В шестидесятых годах у меня был недолгий период, который я, для самого себя, называю "веберновским". Тишина входила в мои стихи в виде больших смысловых пауз с временным протяжением – наравне с тем или иным словесно-звучащим "периодом времени". Теперь, мне все более хочется, чтобы одно цельное стихотворение каким-то образом представляло собой – "саму" тишину... – как я уже говорил, это возможно только путем слова, я вполне представляю себе, что от моих попыток, в стихах, больше останутся "рубцы" отчаяния, чем хотя бы некоторые "проемы" тишины.
Иногда, для самих себя, у нас возникают, на короткий срок, некоторые "рабочие теории" (потом они или исчезают, или видоизменяются). Однажды мне пришло в голову, что музыка – преодоление слышимости – Слышимым, живопись – преодоление видимости – Видимым. Чем же тогда была бы поэзия? Может быть, преодолением служебно-"коммуникативного" слова другим... – тем существенным Словом, в котором таится и тишина пред-Слова (можно сказать, что сущность человека в мире – слово в нем, а еще вернее, в мире есть – человек-как-Слово).
- Каким видится Вам свободный стих в современной русской поэзии?
- На мой взгляд, свободный стих, в современной русской поэзии, совсем не разработан. Встречающиеся свободные стихи, в основном, – повествовательно-рассказовые (как некая проза со следами некоторой "поэтической" косметики, – все это выглядит весьма вяло). Другой тип свободных стихов, встречающихся тут и там, – умственно-риторический.
По моим наблюдениям, свободные стихи подстерегает (думаю, на всех языках) одна главная опасность – стихия музыкальности, вообще присущая поэзии, может уменьшиться – до полного исчезновения.
"Классический стих" в современной русской поэзии, безусловно, претерпевает небывалый кризис. В послевоенный период, как бы "в последний раз", он был жив – лишь благодаря внутренне-смысловой значительности творчества Пастернака, Заболоцкого и Ахматовой. В нем, в "классическом стихе", мы доверяем интонациям великих, – только эти интонации, отличимые друг от друга благодаря величию личностей, проявлявших себя ими, еще оживляли эту старую форму стиха. Интонации средних поэтов едва различимы друг от друга, и стихотворения в "классической форме" похожи теперь на одну и ту же песенку (даже – на эстрадную, – приходится сказать об этом прямо).
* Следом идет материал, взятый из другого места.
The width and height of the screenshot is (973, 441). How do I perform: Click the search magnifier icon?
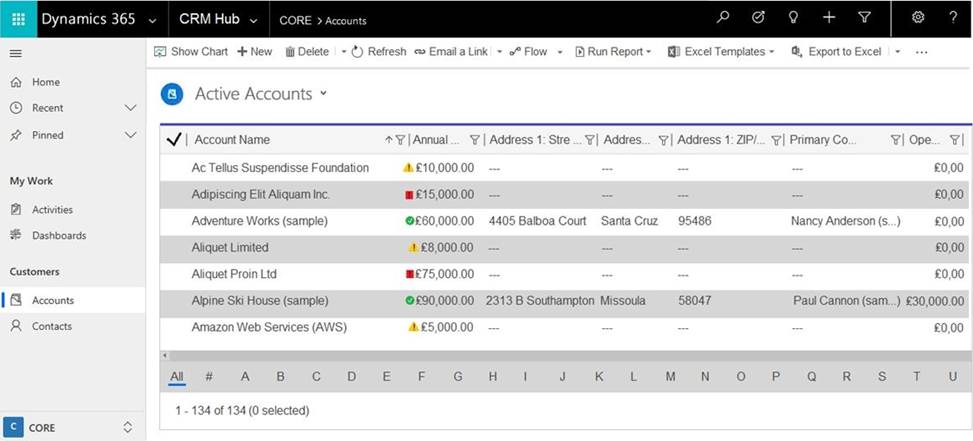(x=723, y=18)
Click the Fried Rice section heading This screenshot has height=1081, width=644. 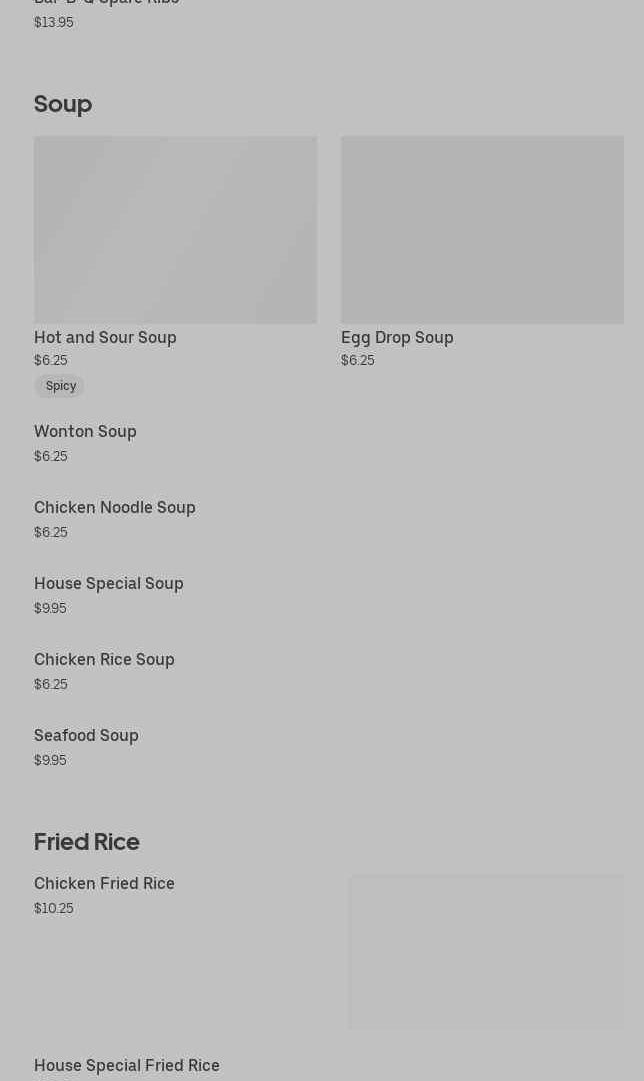point(87,842)
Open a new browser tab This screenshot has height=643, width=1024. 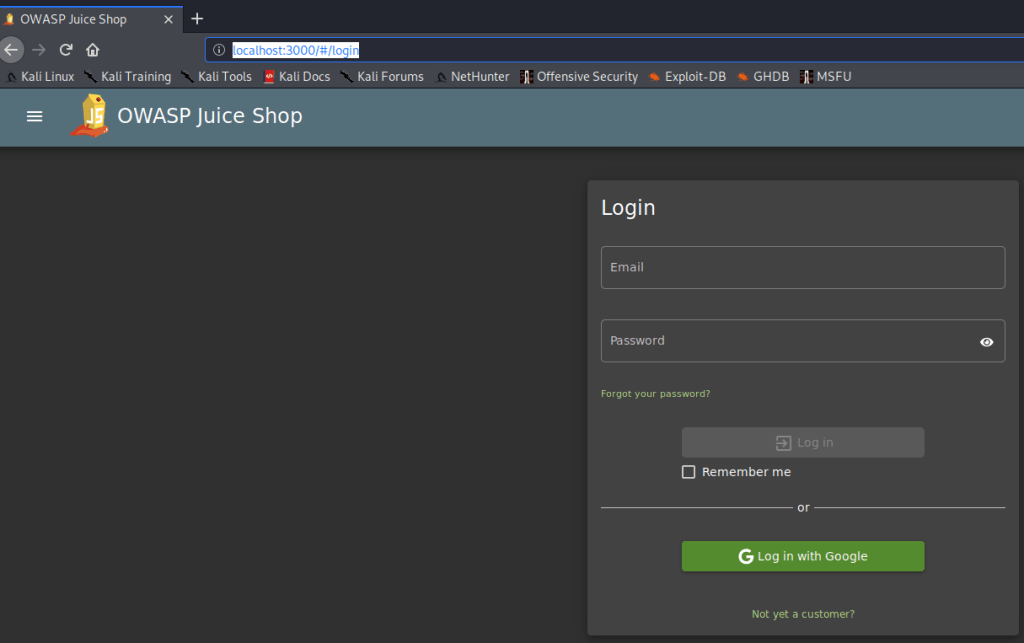click(197, 19)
Свободное стихотворение, в идеале, благодаря не "метризованному", действительно-свободному ритму, благодаря свободе от "строфичности" (которую заменяют как периоды словесного звучания разной временной протяженности, не разграниченные одинаково-масштабным образом, так и паузы разной "величины"), повторяю, – такое "свободное стихотворение" могло бы, в отличие от вышеупомянутой одной и той же монотонной "песенки", иметь своими прообразами разные виды камерно-инструментальной музыки... – настолько серьезным мне кажется сохранение стихии музыкальности в так называемом верлибре.
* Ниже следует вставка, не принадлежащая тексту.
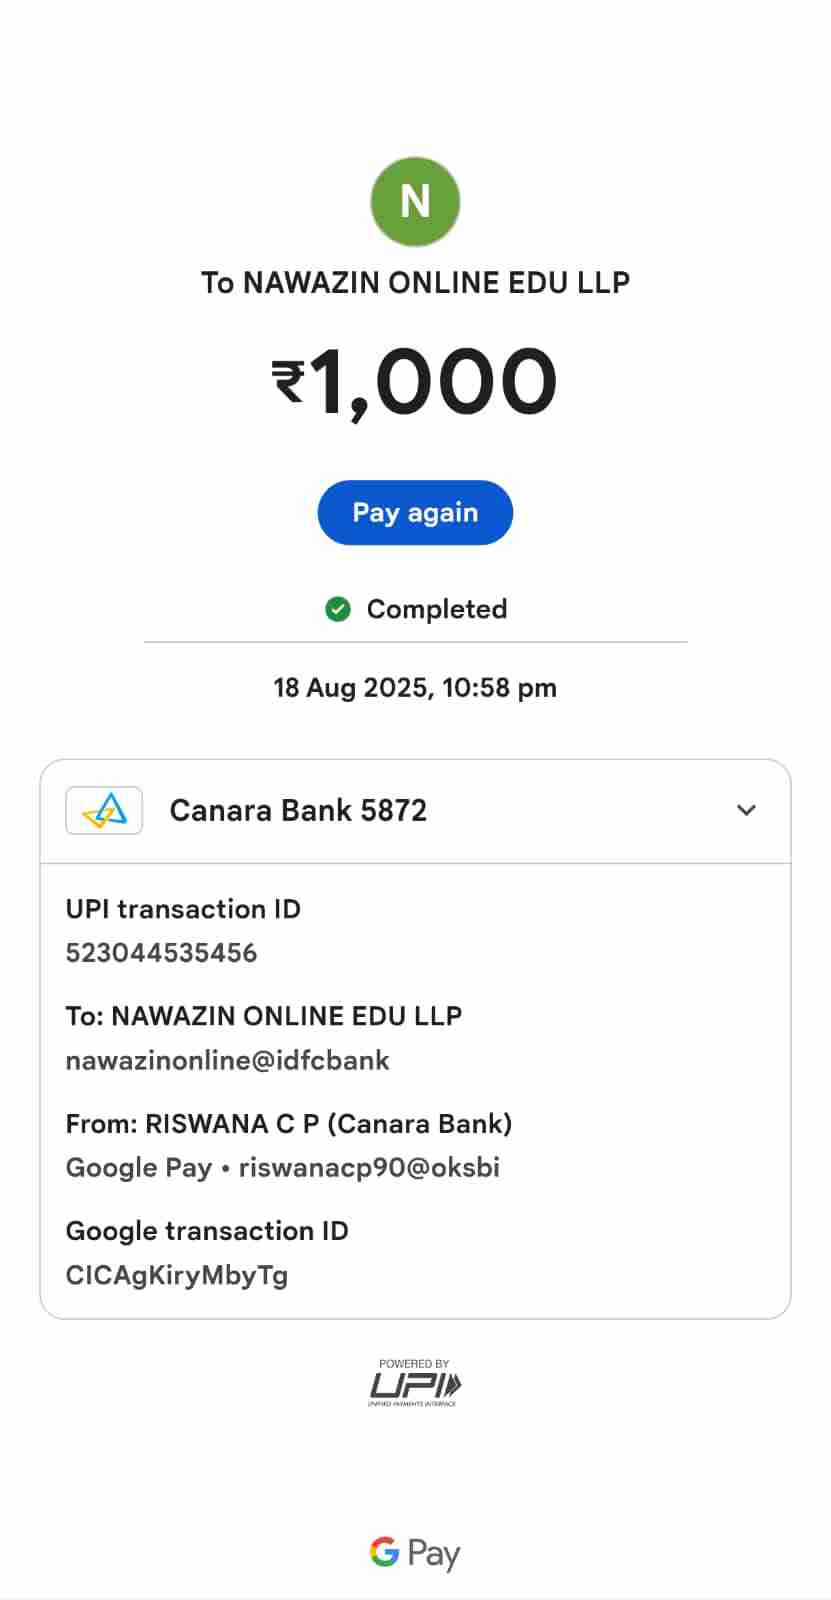Click the Canara Bank 5872 account label

point(298,810)
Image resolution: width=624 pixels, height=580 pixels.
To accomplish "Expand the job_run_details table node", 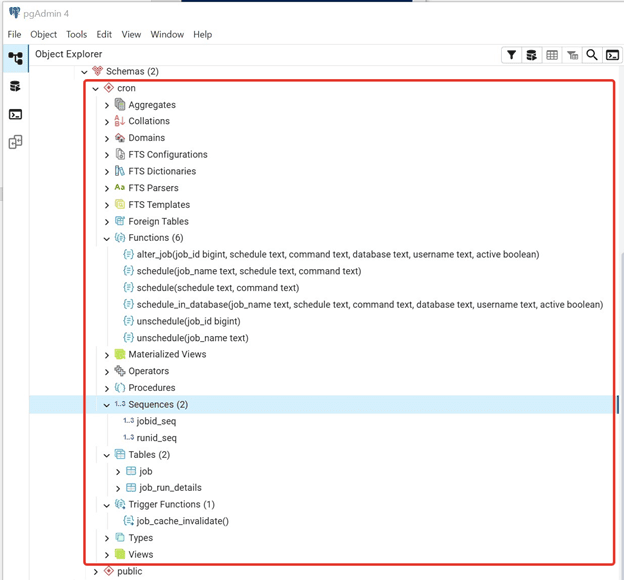I will [x=118, y=489].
- Ваша поэзия и символизм-футуризм?
- Томас Манн, назвав Рильке великим лириком, одновременно отметил, что в его стихах "много мужской грязи".
В символизме много "религиозной грязи", она – именно в "символах", не проверенных подлинным религиозным опытом.
Этот "счет" символизму можно было бы и не предъявлять, ибо поэзия не что-то прикладное по отношению к религии, – поэзия остается поэзией, основная ее цель – развитие собственных поэтических средств.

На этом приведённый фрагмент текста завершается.